▽

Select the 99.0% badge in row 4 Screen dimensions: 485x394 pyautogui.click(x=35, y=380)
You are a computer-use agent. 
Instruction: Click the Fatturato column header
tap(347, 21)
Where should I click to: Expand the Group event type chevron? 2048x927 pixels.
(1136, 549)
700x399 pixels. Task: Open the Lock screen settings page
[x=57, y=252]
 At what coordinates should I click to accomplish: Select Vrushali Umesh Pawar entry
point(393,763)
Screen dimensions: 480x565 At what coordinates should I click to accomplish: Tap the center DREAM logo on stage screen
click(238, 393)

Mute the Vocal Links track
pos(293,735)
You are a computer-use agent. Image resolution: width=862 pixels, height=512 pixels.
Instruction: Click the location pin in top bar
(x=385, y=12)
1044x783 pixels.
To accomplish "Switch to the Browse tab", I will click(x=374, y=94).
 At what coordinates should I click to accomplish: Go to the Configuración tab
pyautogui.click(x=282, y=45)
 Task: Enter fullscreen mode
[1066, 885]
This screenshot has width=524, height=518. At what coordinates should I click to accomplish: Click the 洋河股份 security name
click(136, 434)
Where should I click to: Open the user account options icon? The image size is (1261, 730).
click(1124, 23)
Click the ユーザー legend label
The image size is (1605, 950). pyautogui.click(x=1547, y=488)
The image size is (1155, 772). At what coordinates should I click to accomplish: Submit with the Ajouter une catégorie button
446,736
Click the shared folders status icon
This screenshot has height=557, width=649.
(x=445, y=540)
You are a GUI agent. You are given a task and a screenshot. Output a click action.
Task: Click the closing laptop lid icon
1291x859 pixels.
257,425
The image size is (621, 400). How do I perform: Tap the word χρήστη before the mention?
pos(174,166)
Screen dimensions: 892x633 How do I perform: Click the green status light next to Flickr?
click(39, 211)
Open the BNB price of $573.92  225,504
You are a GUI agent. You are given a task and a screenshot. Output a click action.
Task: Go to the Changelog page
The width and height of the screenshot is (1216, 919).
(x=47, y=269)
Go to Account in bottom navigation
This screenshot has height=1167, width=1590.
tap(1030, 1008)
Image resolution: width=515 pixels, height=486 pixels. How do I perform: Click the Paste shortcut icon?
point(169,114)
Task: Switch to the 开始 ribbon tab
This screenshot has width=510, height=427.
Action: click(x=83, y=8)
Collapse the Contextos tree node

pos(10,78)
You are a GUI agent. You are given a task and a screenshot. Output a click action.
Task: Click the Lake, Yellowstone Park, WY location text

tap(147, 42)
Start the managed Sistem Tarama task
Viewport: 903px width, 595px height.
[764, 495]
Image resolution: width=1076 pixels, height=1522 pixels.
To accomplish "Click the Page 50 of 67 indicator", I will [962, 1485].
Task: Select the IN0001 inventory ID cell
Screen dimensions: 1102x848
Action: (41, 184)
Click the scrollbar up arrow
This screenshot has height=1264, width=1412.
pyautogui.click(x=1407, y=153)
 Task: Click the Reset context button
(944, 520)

△

The problem: Return the listing exactly as it was given to you, with every line intact.

Response to the exercise:
Select the 99.0% badge in row 4 Screen dimensions: 485x394 pyautogui.click(x=35, y=380)
You are a computer-use agent. 
Instruction: Click the Fatturato column header
tap(347, 21)
Where should I click to: Expand the Group event type chevron? 2048x927 pixels.
(1136, 549)
700x399 pixels. Task: Open the Lock screen settings page
[x=57, y=252]
 At what coordinates should I click to accomplish: Select Vrushali Umesh Pawar entry
point(393,763)
Screen dimensions: 480x565 At what coordinates should I click to accomplish: Tap the center DREAM logo on stage screen
click(238, 393)

Mute the Vocal Links track
pos(293,735)
You are a computer-use agent. Image resolution: width=862 pixels, height=512 pixels.
Instruction: Click the location pin in top bar
(x=385, y=12)
1044x783 pixels.
To accomplish "Switch to the Browse tab", I will click(x=374, y=94).
 At what coordinates should I click to accomplish: Go to the Configuración tab
pyautogui.click(x=282, y=45)
 Task: Enter fullscreen mode
[1066, 885]
This screenshot has width=524, height=518. At what coordinates should I click to accomplish: Click the 洋河股份 security name
click(136, 434)
Where should I click to: Open the user account options icon? The image size is (1261, 730).
click(1124, 23)
Click the ユーザー legend label
The image size is (1605, 950). pyautogui.click(x=1547, y=488)
The image size is (1155, 772). At what coordinates should I click to accomplish: Submit with the Ajouter une catégorie button
446,736
Click the shared folders status icon
This screenshot has height=557, width=649.
(x=445, y=540)
You are a GUI agent. You are given a task and a screenshot. Output a click action.
Task: Click the closing laptop lid icon
1291x859 pixels.
257,425
The image size is (621, 400). How do I perform: Tap the word χρήστη before the mention?
pos(174,166)
Screen dimensions: 892x633 How do I perform: Click the green status light next to Flickr?
click(39, 211)
Open the BNB price of $573.92  225,504
You are a GUI agent. You are given a task and a screenshot. Output a click action.
Task: Go to the Changelog page
The width and height of the screenshot is (1216, 919).
(x=47, y=269)
Go to Account in bottom navigation
This screenshot has height=1167, width=1590.
tap(1030, 1008)
Image resolution: width=515 pixels, height=486 pixels. How do I perform: Click the Paste shortcut icon?
point(169,114)
Task: Switch to the 开始 ribbon tab
This screenshot has width=510, height=427.
Action: click(x=83, y=8)
Collapse the Contextos tree node

pos(10,78)
You are a GUI agent. You are given a task and a screenshot. Output a click action.
Task: Click the Lake, Yellowstone Park, WY location text

tap(147, 42)
Start the managed Sistem Tarama task
Viewport: 903px width, 595px height.
[764, 495]
Image resolution: width=1076 pixels, height=1522 pixels.
To accomplish "Click the Page 50 of 67 indicator", I will [962, 1485].
Task: Select the IN0001 inventory ID cell
Screen dimensions: 1102x848
Action: (41, 184)
Click the scrollbar up arrow
This screenshot has height=1264, width=1412.
pyautogui.click(x=1407, y=153)
 Task: Click the Reset context button
(944, 520)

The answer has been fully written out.